Eyes, Ears, Mouth, and Nose: Taking Care of Your Senses
Our senses help us to understand and navigate the world. While each holds an important survival-based premise, we have also learned to use each of our senses to endow ourselves with a sense of pleasure. This is why maintaining good senses is extremely important. Not only do they allow us to live a safe and healthy life, but they can help us to live a full life too! Let’s take a look at a few of our senses, their purposes, and how to maintain them!
Eyes
Let’s start with a sense that we actively use from the moment we open our eyes in the morning to the moment that we close our eyes at night - our sense of sight. Now, having good eyesight is extremely important when it comes to maintaining a good quality of life. Of course, hundreds of thousands of people with poor quality eyesight, or who are completely blind, lead full lives on a daily basis. However, if you can avoid deterioration of your eyesight, you should try your best to, as having poor eyesight or no eyesight can make life a lot more difficult. Now, a first step on your journey to good eyesight could be to carry out eye exercise. Not many people have heard of the concept of eye exercises and will ask do eye exercises work? In short, the answer is yes. There are muscles within your eyes, and exercising these can help to improve your eye movement. Next, make sure to book in an appointment with your optician. When you visit the optician’s, a professional optometrist will be able to conduct a full eye examination, taking a look at the overall health of your eye from front to back, ensuring you can carry out certain visual exercising, and to determine whether you need prescription lenses for long sightedness or short sightedness.
Ears
Next, let’s focus on a sense that is in action around the clock. You can’t turn your sense of hearing off and it helps you to live your day to day life without limitations. Of course, we use our hearing to talk to one another and listen to music, meaning that it can improve our lives in terms of simple and widely understood communication and musical enjoyment.

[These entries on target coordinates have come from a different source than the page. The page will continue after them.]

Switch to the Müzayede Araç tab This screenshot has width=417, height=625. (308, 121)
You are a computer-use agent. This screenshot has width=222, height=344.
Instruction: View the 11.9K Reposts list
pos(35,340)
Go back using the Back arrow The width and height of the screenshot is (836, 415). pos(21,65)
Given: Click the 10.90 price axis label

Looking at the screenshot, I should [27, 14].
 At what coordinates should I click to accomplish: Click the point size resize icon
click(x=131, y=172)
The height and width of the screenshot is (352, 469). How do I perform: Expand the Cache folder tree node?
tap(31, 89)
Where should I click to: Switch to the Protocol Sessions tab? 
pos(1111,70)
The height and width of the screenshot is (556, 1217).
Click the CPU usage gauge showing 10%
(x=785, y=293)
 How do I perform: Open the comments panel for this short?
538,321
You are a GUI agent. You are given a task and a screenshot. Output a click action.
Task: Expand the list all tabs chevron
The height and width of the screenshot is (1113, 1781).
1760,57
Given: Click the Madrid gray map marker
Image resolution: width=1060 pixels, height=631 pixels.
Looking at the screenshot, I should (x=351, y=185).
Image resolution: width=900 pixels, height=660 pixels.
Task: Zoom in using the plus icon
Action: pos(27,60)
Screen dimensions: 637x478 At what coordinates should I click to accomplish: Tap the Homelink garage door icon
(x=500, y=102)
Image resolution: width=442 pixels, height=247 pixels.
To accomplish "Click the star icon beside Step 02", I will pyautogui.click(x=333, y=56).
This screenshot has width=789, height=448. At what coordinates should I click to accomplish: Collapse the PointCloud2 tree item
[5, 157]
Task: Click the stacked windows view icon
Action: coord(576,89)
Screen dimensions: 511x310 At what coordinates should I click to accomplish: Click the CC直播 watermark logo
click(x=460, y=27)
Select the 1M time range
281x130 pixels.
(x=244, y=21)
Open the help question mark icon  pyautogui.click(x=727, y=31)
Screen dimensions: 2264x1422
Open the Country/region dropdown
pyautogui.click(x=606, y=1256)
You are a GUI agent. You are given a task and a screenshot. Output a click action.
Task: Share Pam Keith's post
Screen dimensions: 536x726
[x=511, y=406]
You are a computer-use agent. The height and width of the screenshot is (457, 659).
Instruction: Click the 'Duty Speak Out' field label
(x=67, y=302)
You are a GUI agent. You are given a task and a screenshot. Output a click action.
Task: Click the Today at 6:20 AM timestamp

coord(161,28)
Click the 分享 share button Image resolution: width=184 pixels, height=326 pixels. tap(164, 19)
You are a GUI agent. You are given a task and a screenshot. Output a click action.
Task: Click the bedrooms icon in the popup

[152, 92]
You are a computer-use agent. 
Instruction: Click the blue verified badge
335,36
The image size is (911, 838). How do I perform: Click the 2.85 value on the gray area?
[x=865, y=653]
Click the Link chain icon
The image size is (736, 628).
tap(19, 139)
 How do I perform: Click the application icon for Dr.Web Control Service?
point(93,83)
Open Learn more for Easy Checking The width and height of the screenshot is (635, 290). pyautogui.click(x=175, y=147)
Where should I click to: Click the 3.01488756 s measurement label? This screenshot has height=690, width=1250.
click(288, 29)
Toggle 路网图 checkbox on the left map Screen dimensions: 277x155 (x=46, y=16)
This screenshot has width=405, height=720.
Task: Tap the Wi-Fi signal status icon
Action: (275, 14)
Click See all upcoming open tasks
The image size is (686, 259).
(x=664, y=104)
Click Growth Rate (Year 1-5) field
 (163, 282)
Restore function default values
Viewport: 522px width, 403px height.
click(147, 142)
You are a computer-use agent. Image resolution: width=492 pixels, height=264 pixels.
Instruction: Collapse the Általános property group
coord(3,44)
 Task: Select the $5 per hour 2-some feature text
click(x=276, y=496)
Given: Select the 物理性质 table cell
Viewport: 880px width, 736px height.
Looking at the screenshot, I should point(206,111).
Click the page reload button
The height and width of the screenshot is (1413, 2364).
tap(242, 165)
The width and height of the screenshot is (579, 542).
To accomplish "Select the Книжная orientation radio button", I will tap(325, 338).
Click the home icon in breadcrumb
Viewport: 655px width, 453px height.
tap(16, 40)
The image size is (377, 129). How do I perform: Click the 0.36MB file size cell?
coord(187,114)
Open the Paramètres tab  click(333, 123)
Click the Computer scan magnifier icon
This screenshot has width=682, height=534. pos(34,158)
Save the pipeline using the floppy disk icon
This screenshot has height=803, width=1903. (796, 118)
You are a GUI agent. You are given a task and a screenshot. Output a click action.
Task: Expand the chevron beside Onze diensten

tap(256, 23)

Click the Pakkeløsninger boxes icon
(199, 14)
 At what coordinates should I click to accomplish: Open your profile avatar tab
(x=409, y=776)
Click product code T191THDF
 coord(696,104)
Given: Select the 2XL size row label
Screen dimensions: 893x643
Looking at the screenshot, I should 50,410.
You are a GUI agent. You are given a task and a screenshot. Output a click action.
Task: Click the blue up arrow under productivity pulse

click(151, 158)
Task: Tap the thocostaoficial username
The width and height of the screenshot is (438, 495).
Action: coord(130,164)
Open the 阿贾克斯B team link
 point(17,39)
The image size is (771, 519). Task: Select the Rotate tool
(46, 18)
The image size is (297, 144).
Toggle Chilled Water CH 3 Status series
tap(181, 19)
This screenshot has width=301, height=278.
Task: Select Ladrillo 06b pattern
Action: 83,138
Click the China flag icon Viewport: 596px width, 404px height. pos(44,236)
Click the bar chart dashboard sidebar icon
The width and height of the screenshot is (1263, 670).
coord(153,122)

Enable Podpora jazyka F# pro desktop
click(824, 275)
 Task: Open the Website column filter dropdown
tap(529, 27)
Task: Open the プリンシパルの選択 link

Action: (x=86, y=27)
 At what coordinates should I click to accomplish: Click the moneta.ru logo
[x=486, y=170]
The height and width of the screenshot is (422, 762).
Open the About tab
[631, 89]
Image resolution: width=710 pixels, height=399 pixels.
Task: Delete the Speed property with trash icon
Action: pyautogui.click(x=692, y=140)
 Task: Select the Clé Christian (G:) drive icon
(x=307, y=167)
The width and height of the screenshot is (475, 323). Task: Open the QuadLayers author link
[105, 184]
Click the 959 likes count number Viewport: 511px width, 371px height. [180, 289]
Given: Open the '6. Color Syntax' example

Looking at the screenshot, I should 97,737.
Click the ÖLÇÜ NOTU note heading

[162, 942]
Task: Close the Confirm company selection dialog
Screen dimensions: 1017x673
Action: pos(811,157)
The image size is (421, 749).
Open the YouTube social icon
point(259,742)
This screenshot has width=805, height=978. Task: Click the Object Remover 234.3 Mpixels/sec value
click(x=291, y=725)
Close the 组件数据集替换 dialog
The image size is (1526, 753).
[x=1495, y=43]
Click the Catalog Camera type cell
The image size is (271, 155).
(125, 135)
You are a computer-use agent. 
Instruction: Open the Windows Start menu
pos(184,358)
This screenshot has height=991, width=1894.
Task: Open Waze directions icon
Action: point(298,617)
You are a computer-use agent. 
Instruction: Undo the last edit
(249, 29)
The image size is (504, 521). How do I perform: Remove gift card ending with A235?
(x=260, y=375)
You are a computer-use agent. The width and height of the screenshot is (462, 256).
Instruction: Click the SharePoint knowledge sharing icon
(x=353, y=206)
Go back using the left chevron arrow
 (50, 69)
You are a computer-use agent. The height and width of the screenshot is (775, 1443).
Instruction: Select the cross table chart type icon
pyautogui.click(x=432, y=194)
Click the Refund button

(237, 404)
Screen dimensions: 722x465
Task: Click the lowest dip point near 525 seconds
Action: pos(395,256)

But hearing is also extremely important when it comes to personal safety. If you hear a loud noise, your attention will automatically be drawn to its source. You can hear sounds such as oncoming traffic, people beeping their horn if you are in the way of a vehicle, or shouts for help from others who you can then attend to. Generally speaking, we tend to associate hearing difficulties with the elderly. This is understandable, as over time the small hairs inside our ears that help us to hear things can flatten, causing us to be a little harder of hearing. However, it’s important to remember that your auditory health can be affected at any age. If you are experiencing difficulties in hearing, contact an audiologist. They will be able to conduct different tests to determine your quality of hearing and identify any signs and causes of auditory deterioration.
Mouth
Next, one of life’s pleasures - taste. Of course, taste serves a completely practical function. If we taste bad food or place something in our mouth that has an unpleasant taste to it, chances are that we are going to spit it out and move on to something else. This holds evolutionary value for humans as a species, as it helps to prevent situations where we eat unripe, moldy, or poisonous foods. However, in modern times, when we are relatively well aware of what’s good for us and what’s not, we can embrace taste for its own sake, indulging in foods that taste delicious to us. If your sense of taste becomes impaired, it’s important to contact a doctor as soon as possible. The causes of a lack of taste can range from mild illnesses such as the common cold to serious medical conditions, so it’s always best to identify the cause sooner rather than later.
Nose
Let’s finish off with your sense of smell. Now, this is perhaps one of the least focused on of our senses. Why? Well, we tend to downplay the importance of smell in our lives. Sure, sight can help you to maneuver your way through day to day life, and being able to hear well can alert you to others’ presence and danger. Our sense of smell also tends to be a lot less acute than the sense of smell of other animals. However, we can still detect around 10,000 different scents, and a good sense of smell can play a significant role in our overall sense of wellbeing too! Being able to smell different scents can alert you to danger. Say you can smell that there is a gas leak, a fire, or that some food is rotten. You can then take action, removing yourself from the scene of a gas light, calling for help tackling a fire, or not eating the rotten food. Smell can also affect our general enjoyment of life’s finer things. It affects how we taste food - you have probably noticed that the food that you eat becomes flavorless when you have a blocked nose due to a cold or other illness. We also tend to invest in all sorts of products purely based on their smell, such as perfume, soap, and cleaning products. If you have noticed that your sense of smell is deteriorating, contact a relevant medical professional. They will be able to tell whether you are on route to anosmia (or a complete loss of the sense of smell), identify the cause, and attempt to tackle the issue at hand.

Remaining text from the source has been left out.